De Raad van State heeft de argumenten van appellanten beoordeeld en vastgesteld dat de gezamenlijke oppervlakte van het bedrijventerrein ongeveer 26 ha bedraagt. De Raad concludeert dat er geen verplichting bestond om een MER op te stellen, omdat de oppervlakte niet voldoet aan de criteria die in de Wet milieubeheer zijn vastgesteld. De Raad heeft ook overwogen dat de raad van de gemeente Laarbeek een grote mate van beleidsvrijheid toekomt bij het vaststellen van bestemmingsplannen, zolang deze niet in strijd zijn met de goede ruimtelijke ordening.

De Raad van State heeft uiteindelijk geoordeeld dat de raad zich in redelijkheid op het standpunt heeft kunnen stellen dat het plan, voor zover bestreden, strekt ten behoeve van een goede ruimtelijke ordening. Het beroep van appellanten is ongegrond verklaard, en er is geen aanleiding voor een proceskostenveroordeling.

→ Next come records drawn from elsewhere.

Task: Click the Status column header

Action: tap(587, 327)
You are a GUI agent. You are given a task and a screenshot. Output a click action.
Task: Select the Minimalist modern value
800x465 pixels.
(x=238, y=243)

De uitspraak benadrukt het belang van beleidsvrijheid voor gemeenten bij het vaststellen van bestemmingsplannen, mits deze in overeenstemming zijn met de wetgeving en de goede ruimtelijke ordening.

Uitspraak

201011740/1/R3.
Datum uitspraak: 4 januari 2012
AFDELING
BESTUURSRECHTSPRAAK
Uitspraak in het geding tussen:
[appellant] en anderen, allen wonend te Beek en Donk, gemeente Laarbeek,
appellanten,
en
de raad van de gemeente Laarbeek,
verweerder.
1. Procesverloop
Bij besluit van 16 september 2010 heeft de raad het bestemmingsplan "Bedrijventerrein Bosscheweg (deelgebied 1 Wellestraat-Oost)" vastgesteld.

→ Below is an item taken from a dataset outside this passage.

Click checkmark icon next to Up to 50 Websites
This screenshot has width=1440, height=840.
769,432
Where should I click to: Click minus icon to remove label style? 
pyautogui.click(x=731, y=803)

Tegen dit besluit hebben [appellant] en anderen bij brief, bij de Raad van State ingekomen op 16 december 2010, beroep ingesteld.
De raad heeft een verweerschrift ingediend.
De raad heeft een nader stuk ingediend.
De zaak is door een meervoudige kamer van de Afdeling verwezen naar een enkelvoudige.
De Afdeling heeft de zaak ter zitting behandeld op 4 november 2011, waar de raad, vertegenwoordigd door drs. J.C.D. van Wetten, werkzaam bij de gemeente, is verschenen.
2. Overwegingen
2.1. Het plan voorziet in een planologisch regime voor het oostelijke deelgebied van het bedrijventerrein Bemmer ten oosten van de Wellestraat. Het plan maakt onder meer uitbreiding mogelijk van het bestaande bedrijventerrein ter plaatse van een voormalig afwateringskanaal.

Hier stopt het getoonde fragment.